MAPs (EC 126.96.36.199) are metalloenzymes common to all domains of life that remove N-terminal leading methionine residues from nascent peptides during the early stages of protein synthesis. MAPs generally cleave substrates with penultimate residues that are one of the seven small and uncharged amino acids (i.e. Gly, Ala, Ser, Thr, Pro, Cys, and Val). MAPs belong to the MEROPS peptidase family, M24 (clan MG), and are divided into two types (types I and II), with the C-terminal domain of type II distinguished by insertion of an extra ∼60 amino acid helical subdomain (Arfin et al., 1995). Bacteria typically only contain the type I MAP (with some exceptions), Archaea contain only type II MAP, while eukaryotes possess both type I and type II MAPs (Bazan et al., 1994; Arfin et al., 1995; Lowther & Matthews, 2002).
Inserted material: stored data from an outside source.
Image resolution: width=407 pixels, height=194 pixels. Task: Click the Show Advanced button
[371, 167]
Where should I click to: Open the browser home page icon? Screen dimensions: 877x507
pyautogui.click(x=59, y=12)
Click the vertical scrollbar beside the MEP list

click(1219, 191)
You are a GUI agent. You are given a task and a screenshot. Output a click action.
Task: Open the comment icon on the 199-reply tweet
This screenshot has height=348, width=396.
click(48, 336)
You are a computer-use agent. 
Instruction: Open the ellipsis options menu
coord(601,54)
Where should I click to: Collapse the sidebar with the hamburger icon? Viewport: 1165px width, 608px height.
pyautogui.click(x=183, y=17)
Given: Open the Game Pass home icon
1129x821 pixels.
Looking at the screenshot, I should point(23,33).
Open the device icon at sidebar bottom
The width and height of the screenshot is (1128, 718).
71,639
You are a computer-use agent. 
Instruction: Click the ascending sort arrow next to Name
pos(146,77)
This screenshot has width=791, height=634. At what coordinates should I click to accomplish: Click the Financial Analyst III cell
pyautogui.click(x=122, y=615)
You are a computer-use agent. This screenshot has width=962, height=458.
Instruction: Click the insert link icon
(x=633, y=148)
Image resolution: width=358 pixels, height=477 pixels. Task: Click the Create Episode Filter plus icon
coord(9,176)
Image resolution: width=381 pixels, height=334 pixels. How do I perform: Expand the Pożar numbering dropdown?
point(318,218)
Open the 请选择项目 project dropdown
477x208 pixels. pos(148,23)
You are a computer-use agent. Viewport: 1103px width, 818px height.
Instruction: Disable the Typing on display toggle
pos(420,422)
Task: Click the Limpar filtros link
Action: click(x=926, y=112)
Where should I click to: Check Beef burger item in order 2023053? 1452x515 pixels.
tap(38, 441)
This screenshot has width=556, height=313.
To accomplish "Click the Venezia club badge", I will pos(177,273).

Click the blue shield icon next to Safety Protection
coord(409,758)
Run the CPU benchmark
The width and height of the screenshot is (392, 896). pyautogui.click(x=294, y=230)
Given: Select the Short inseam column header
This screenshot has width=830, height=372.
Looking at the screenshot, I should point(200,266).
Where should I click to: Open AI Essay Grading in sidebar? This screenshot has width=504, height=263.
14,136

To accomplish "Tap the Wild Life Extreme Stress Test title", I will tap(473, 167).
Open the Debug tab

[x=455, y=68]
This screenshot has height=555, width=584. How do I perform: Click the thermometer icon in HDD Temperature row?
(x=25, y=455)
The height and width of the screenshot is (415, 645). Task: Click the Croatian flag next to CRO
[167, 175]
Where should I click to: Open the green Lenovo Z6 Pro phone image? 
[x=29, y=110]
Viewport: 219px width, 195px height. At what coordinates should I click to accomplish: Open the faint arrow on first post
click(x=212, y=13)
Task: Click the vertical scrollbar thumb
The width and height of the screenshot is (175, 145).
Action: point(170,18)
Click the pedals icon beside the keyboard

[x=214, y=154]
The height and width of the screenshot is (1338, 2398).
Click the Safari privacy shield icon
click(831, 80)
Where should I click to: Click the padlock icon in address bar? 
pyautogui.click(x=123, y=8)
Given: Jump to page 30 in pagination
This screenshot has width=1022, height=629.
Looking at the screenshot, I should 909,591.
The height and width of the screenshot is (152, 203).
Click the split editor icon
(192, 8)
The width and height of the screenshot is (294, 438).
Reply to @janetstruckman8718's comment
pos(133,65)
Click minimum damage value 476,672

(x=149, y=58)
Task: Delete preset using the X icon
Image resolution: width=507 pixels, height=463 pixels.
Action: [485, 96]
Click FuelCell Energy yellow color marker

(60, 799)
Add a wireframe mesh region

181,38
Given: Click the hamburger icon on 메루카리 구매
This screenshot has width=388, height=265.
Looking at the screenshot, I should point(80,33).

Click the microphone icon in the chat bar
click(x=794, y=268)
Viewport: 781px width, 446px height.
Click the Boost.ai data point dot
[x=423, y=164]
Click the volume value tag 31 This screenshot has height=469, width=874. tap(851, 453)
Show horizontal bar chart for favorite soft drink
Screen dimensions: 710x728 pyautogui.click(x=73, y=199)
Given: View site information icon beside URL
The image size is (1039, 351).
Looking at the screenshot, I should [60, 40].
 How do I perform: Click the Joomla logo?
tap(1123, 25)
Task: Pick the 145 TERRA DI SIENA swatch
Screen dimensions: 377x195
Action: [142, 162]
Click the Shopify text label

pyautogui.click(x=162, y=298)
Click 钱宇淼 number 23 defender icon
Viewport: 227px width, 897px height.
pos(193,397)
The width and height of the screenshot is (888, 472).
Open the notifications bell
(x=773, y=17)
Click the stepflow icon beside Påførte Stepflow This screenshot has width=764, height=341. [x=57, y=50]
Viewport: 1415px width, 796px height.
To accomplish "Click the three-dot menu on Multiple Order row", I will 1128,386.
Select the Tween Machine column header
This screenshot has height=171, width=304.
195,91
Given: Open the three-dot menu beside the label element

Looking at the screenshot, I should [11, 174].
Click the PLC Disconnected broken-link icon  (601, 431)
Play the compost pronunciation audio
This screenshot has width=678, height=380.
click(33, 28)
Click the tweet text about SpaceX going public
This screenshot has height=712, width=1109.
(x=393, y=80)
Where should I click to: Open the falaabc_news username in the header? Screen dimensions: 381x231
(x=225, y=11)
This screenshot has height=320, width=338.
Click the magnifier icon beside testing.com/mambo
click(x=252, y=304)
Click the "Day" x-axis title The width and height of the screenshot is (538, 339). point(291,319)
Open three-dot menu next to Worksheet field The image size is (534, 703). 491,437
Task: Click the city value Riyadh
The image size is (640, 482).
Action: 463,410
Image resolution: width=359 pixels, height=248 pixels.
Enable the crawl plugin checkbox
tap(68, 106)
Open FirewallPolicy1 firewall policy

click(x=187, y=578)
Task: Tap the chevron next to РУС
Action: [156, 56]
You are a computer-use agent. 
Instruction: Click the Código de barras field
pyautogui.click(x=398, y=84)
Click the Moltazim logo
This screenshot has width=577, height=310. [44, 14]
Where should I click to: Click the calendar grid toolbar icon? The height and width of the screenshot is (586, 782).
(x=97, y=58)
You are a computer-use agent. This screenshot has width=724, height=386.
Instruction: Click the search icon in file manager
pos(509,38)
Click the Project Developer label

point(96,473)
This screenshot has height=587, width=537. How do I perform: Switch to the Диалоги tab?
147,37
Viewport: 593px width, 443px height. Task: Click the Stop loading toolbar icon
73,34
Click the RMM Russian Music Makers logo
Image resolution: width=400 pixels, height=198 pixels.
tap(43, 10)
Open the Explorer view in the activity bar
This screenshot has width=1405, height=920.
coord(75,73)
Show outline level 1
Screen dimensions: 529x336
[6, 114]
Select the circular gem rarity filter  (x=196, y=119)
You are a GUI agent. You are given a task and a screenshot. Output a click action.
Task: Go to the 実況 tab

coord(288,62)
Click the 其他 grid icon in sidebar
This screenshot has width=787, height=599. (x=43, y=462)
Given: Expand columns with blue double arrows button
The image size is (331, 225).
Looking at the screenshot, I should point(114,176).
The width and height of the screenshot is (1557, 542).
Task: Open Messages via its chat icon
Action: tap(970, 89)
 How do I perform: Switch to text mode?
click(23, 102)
Among the archaea, MAPs from the hyperthermophiles P. furiosus (PfMAP) and Thermococcus sp. NA1 have been purified in enzymatically active forms (Tsunasawa et al., 1997; Tahirov et al., 1998; Lee et al., 2006). Of these two enzymes, PfMAP is the most extensively studied. Similar to the bacterial and eukaryal MAPs, PfMAP cleaves N-terminal methionine from substrates whose penultimate amino acid residues are Gly, Ala, Ser, Thr, Pro, and Val, based on release of N-terminal methionine from the synthetic peptide, Met-X-Ala-Ala-Ala (where X represents the 19 common amino acids, excluding Cys) (Tsunasawa et al., 1997). PfMAP also provided the first crystal structure of a type II MAP (Tahirov et al., 1998). Those PfMAP residues (Asp82, Asp94, His153, Glu187, and Glu280) that coordinate the two catalytic metal ions are conserved in the Escherichia coli type I MAP crystal structure (with the identity of the metal ions used for catalysis still under debate) (Roderick & Matthews, 1993). Likewise, the two positively charged residues (His62 and His161) in the active site cleft of PfMAP that are thought to shuffle protons from the nuclear center to the solvent during catalysis are also conserved in E. coli MAP (Roderick & Matthews, 1993; Tahirov et al., 1998).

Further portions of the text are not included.